─── Dataset excerpts ───

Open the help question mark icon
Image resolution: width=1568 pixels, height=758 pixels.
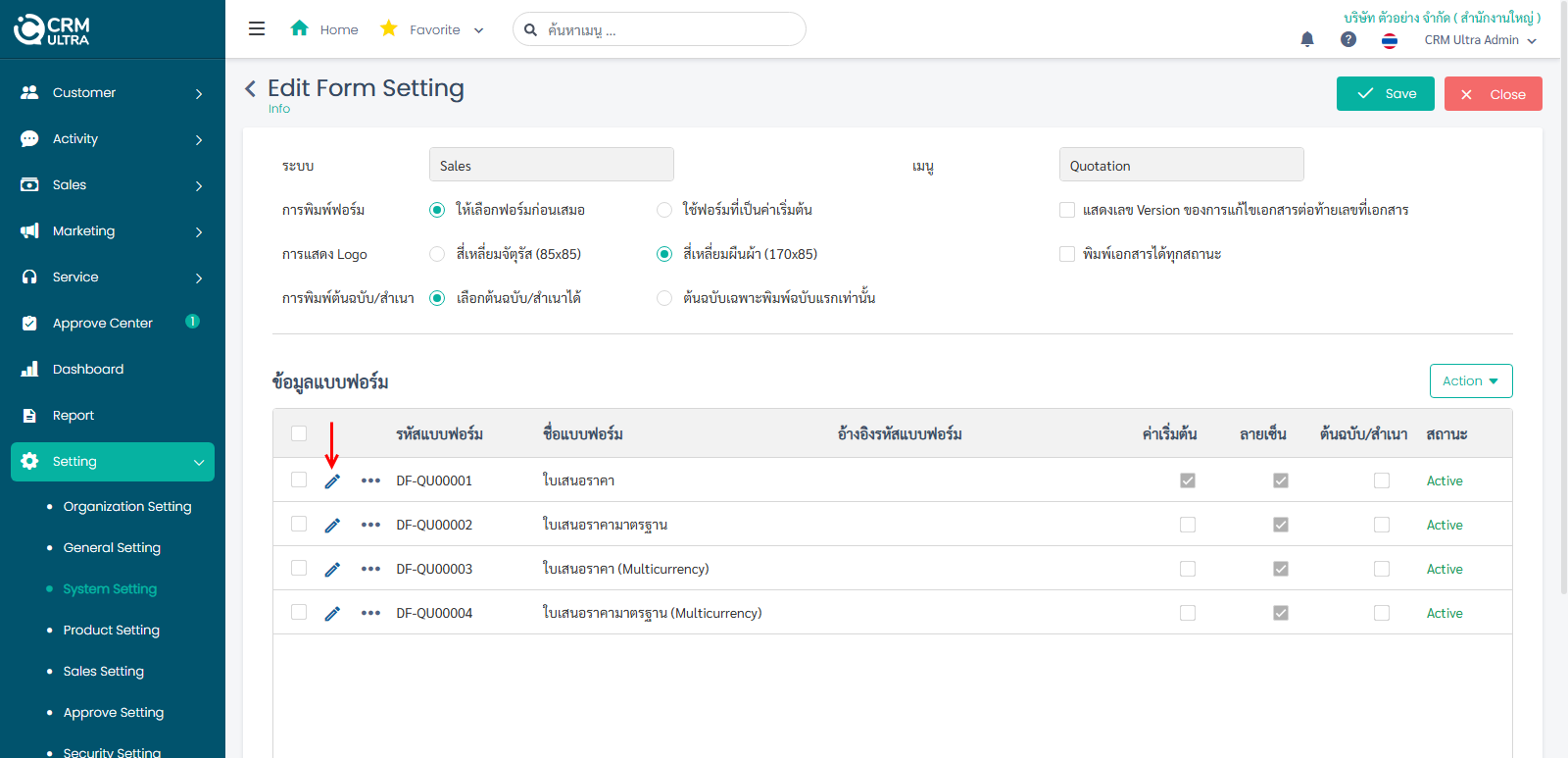tap(1348, 39)
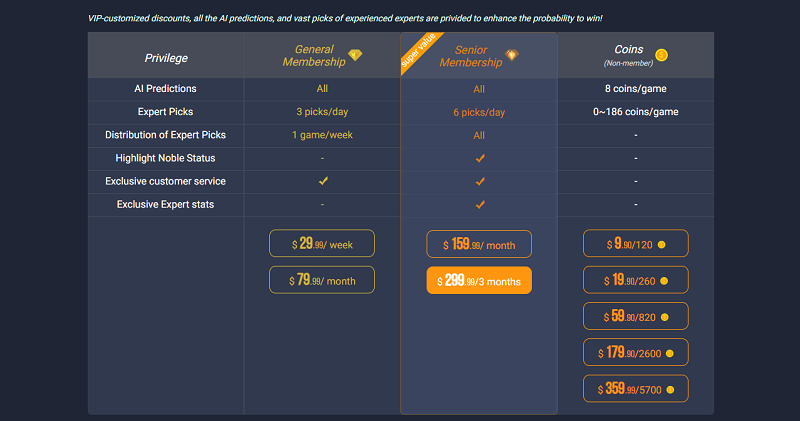This screenshot has width=800, height=421.
Task: Choose the $29.99/week General plan
Action: 322,243
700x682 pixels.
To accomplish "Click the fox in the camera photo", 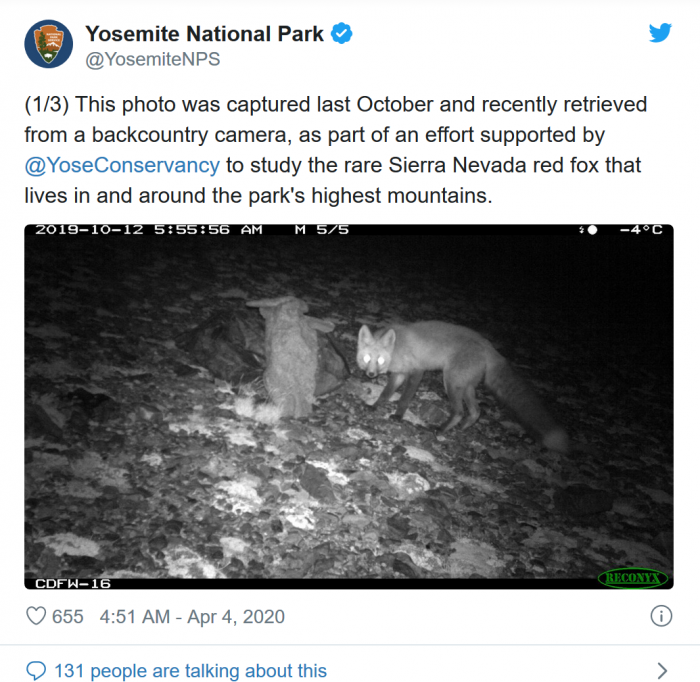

───

Task description: Please write out every one of the items above again word for word, leaving out the pictures.

Written answer:
Open the help question mark icon
Image resolution: width=1568 pixels, height=758 pixels.
tap(1348, 39)
This screenshot has width=800, height=421.
Task: Choose the $29.99/week General plan
Action: 322,243
700x682 pixels.
To accomplish "Click the fox in the camera photo", 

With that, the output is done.